#### Records shown

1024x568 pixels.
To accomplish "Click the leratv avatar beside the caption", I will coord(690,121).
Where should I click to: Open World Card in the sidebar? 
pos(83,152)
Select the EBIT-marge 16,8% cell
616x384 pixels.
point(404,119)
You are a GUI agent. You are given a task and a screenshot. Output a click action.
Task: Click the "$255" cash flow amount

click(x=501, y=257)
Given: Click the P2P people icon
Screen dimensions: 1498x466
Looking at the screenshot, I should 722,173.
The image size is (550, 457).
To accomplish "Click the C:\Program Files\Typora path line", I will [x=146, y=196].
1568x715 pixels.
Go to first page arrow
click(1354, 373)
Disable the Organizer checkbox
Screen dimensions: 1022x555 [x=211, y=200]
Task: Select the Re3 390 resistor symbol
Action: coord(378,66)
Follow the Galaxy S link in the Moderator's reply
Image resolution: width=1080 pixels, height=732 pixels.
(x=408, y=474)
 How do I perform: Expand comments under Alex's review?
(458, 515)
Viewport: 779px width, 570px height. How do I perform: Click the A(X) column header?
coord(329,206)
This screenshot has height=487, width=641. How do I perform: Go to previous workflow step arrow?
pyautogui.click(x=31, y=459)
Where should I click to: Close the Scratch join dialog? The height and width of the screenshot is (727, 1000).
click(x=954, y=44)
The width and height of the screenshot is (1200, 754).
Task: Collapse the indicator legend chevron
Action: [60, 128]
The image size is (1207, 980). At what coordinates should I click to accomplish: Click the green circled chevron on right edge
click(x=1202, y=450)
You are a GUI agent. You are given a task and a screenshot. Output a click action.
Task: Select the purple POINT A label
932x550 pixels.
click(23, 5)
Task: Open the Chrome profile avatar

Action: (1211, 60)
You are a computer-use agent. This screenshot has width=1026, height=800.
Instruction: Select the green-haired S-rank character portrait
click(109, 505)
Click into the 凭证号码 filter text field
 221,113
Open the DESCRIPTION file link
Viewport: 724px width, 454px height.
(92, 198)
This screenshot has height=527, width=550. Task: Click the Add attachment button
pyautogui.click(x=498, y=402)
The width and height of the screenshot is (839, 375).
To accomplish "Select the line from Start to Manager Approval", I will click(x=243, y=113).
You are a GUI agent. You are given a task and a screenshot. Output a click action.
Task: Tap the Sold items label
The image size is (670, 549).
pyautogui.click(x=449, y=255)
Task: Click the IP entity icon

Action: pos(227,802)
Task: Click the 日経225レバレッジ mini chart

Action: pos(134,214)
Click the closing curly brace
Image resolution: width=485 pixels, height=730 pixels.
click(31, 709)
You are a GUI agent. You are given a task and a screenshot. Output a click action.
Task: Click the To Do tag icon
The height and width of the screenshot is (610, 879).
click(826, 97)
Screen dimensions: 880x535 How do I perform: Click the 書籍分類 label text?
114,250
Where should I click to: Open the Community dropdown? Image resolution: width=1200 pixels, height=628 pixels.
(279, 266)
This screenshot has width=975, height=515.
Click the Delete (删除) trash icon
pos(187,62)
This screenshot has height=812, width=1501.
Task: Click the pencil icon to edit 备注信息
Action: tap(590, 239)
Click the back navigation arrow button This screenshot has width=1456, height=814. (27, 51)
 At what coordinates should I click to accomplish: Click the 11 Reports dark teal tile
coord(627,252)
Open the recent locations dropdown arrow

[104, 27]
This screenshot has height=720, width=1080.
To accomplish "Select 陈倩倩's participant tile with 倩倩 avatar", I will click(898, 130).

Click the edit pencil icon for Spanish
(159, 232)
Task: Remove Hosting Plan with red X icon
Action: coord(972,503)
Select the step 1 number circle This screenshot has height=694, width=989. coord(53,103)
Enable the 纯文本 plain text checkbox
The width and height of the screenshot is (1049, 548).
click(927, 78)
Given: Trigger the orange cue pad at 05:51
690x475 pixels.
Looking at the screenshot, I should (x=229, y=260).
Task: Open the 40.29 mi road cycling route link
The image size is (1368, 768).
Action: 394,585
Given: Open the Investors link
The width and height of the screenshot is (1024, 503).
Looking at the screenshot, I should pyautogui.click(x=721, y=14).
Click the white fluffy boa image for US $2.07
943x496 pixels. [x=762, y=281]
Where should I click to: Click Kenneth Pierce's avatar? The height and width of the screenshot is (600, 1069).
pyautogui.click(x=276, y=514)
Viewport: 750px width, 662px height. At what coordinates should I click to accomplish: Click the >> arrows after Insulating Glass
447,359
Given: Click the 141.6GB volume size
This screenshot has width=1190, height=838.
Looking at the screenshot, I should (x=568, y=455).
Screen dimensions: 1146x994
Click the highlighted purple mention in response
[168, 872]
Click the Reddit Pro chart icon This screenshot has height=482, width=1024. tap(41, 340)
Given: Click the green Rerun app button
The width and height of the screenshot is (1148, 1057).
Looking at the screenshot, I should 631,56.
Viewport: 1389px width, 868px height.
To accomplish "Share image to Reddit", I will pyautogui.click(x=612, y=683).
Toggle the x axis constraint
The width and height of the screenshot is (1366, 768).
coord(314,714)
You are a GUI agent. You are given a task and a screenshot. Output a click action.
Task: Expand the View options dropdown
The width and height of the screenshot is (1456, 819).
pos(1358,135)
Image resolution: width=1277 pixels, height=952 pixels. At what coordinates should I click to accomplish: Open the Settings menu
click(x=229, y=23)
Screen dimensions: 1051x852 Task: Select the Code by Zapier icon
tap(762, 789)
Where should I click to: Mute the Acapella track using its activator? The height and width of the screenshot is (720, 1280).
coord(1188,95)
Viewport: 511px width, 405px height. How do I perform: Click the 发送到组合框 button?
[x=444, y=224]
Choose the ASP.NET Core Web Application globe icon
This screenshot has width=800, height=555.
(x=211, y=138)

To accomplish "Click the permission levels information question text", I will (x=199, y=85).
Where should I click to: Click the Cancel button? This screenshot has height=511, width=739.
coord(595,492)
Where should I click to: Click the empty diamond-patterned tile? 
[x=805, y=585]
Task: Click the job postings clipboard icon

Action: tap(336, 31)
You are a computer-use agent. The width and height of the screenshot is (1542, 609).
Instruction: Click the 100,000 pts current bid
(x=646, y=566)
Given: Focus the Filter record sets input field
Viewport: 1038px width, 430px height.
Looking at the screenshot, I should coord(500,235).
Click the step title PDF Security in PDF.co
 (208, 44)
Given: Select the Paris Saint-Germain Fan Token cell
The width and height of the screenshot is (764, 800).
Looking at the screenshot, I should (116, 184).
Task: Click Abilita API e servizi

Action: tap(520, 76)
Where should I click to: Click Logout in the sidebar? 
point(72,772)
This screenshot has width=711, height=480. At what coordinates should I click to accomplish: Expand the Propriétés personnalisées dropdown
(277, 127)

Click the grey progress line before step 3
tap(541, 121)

#### Required action
Exactly as given, repeat every record above.

#### Task result
1024x568 pixels.
To accomplish "Click the leratv avatar beside the caption", I will coord(690,121).
Where should I click to: Open World Card in the sidebar? 
pos(83,152)
Select the EBIT-marge 16,8% cell
616x384 pixels.
point(404,119)
You are a GUI agent. You are given a task and a screenshot. Output a click action.
Task: Click the "$255" cash flow amount

click(x=501, y=257)
Given: Click the P2P people icon
Screen dimensions: 1498x466
Looking at the screenshot, I should 722,173.
The image size is (550, 457).
To accomplish "Click the C:\Program Files\Typora path line", I will [x=146, y=196].
1568x715 pixels.
Go to first page arrow
click(1354, 373)
Disable the Organizer checkbox
Screen dimensions: 1022x555 [x=211, y=200]
Task: Select the Re3 390 resistor symbol
Action: coord(378,66)
Follow the Galaxy S link in the Moderator's reply
Image resolution: width=1080 pixels, height=732 pixels.
(x=408, y=474)
 How do I perform: Expand comments under Alex's review?
(458, 515)
Viewport: 779px width, 570px height. How do I perform: Click the A(X) column header?
coord(329,206)
This screenshot has height=487, width=641. How do I perform: Go to previous workflow step arrow?
pyautogui.click(x=31, y=459)
Where should I click to: Close the Scratch join dialog? The height and width of the screenshot is (727, 1000).
click(x=954, y=44)
The width and height of the screenshot is (1200, 754).
Task: Collapse the indicator legend chevron
Action: [60, 128]
The image size is (1207, 980). At what coordinates should I click to accomplish: Click the green circled chevron on right edge
click(x=1202, y=450)
You are a GUI agent. You are given a task and a screenshot. Output a click action.
Task: Select the purple POINT A label
932x550 pixels.
click(23, 5)
Task: Open the Chrome profile avatar

Action: (1211, 60)
You are a computer-use agent. This screenshot has width=1026, height=800.
Instruction: Select the green-haired S-rank character portrait
click(109, 505)
Click into the 凭证号码 filter text field
 221,113
Open the DESCRIPTION file link
Viewport: 724px width, 454px height.
(92, 198)
This screenshot has height=527, width=550. Task: Click the Add attachment button
pyautogui.click(x=498, y=402)
The width and height of the screenshot is (839, 375).
To accomplish "Select the line from Start to Manager Approval", I will click(x=243, y=113).
You are a GUI agent. You are given a task and a screenshot. Output a click action.
Task: Tap the Sold items label
The image size is (670, 549).
pyautogui.click(x=449, y=255)
Task: Click the IP entity icon

Action: pos(227,802)
Task: Click the 日経225レバレッジ mini chart

Action: pos(134,214)
Click the closing curly brace
Image resolution: width=485 pixels, height=730 pixels.
click(31, 709)
You are a GUI agent. You are given a task and a screenshot. Output a click action.
Task: Click the To Do tag icon
The height and width of the screenshot is (610, 879).
click(826, 97)
Screen dimensions: 880x535 How do I perform: Click the 書籍分類 label text?
114,250
Where should I click to: Open the Community dropdown? Image resolution: width=1200 pixels, height=628 pixels.
(279, 266)
This screenshot has width=975, height=515.
Click the Delete (删除) trash icon
pos(187,62)
This screenshot has height=812, width=1501.
Task: Click the pencil icon to edit 备注信息
Action: tap(590, 239)
Click the back navigation arrow button This screenshot has width=1456, height=814. (27, 51)
 At what coordinates should I click to accomplish: Click the 11 Reports dark teal tile
coord(627,252)
Open the recent locations dropdown arrow

[104, 27]
This screenshot has height=720, width=1080.
To accomplish "Select 陈倩倩's participant tile with 倩倩 avatar", I will click(898, 130).

Click the edit pencil icon for Spanish
(159, 232)
Task: Remove Hosting Plan with red X icon
Action: coord(972,503)
Select the step 1 number circle This screenshot has height=694, width=989. coord(53,103)
Enable the 纯文本 plain text checkbox
The width and height of the screenshot is (1049, 548).
click(927, 78)
Given: Trigger the orange cue pad at 05:51
690x475 pixels.
Looking at the screenshot, I should (x=229, y=260).
Task: Open the 40.29 mi road cycling route link
The image size is (1368, 768).
Action: 394,585
Given: Open the Investors link
The width and height of the screenshot is (1024, 503).
Looking at the screenshot, I should pyautogui.click(x=721, y=14).
Click the white fluffy boa image for US $2.07
943x496 pixels. [x=762, y=281]
Where should I click to: Click Kenneth Pierce's avatar? The height and width of the screenshot is (600, 1069).
pyautogui.click(x=276, y=514)
Viewport: 750px width, 662px height. At what coordinates should I click to accomplish: Click the >> arrows after Insulating Glass
447,359
Given: Click the 141.6GB volume size
This screenshot has width=1190, height=838.
Looking at the screenshot, I should (x=568, y=455).
Screen dimensions: 1146x994
Click the highlighted purple mention in response
[168, 872]
Click the Reddit Pro chart icon This screenshot has height=482, width=1024. tap(41, 340)
Given: Click the green Rerun app button
The width and height of the screenshot is (1148, 1057).
Looking at the screenshot, I should 631,56.
Viewport: 1389px width, 868px height.
To accomplish "Share image to Reddit", I will pyautogui.click(x=612, y=683).
Toggle the x axis constraint
The width and height of the screenshot is (1366, 768).
coord(314,714)
You are a GUI agent. You are given a task and a screenshot. Output a click action.
Task: Expand the View options dropdown
The width and height of the screenshot is (1456, 819).
pos(1358,135)
Image resolution: width=1277 pixels, height=952 pixels. At what coordinates should I click to accomplish: Open the Settings menu
click(x=229, y=23)
Screen dimensions: 1051x852 Task: Select the Code by Zapier icon
tap(762, 789)
Where should I click to: Mute the Acapella track using its activator? The height and width of the screenshot is (720, 1280).
coord(1188,95)
Viewport: 511px width, 405px height. How do I perform: Click the 发送到组合框 button?
[x=444, y=224]
Choose the ASP.NET Core Web Application globe icon
This screenshot has width=800, height=555.
(x=211, y=138)

To accomplish "Click the permission levels information question text", I will (x=199, y=85).
Where should I click to: Click the Cancel button? This screenshot has height=511, width=739.
coord(595,492)
Where should I click to: Click the empty diamond-patterned tile? 
[x=805, y=585]
Task: Click the job postings clipboard icon

Action: tap(336, 31)
You are a computer-use agent. The width and height of the screenshot is (1542, 609).
Instruction: Click the 100,000 pts current bid
(x=646, y=566)
Given: Focus the Filter record sets input field
Viewport: 1038px width, 430px height.
Looking at the screenshot, I should coord(500,235).
Click the step title PDF Security in PDF.co
 (208, 44)
Given: Select the Paris Saint-Germain Fan Token cell
The width and height of the screenshot is (764, 800).
Looking at the screenshot, I should (116, 184).
Task: Click Abilita API e servizi

Action: tap(520, 76)
Where should I click to: Click Logout in the sidebar? 
point(72,772)
This screenshot has width=711, height=480. At what coordinates should I click to accomplish: Expand the Propriétés personnalisées dropdown
(277, 127)

Click the grey progress line before step 3
tap(541, 121)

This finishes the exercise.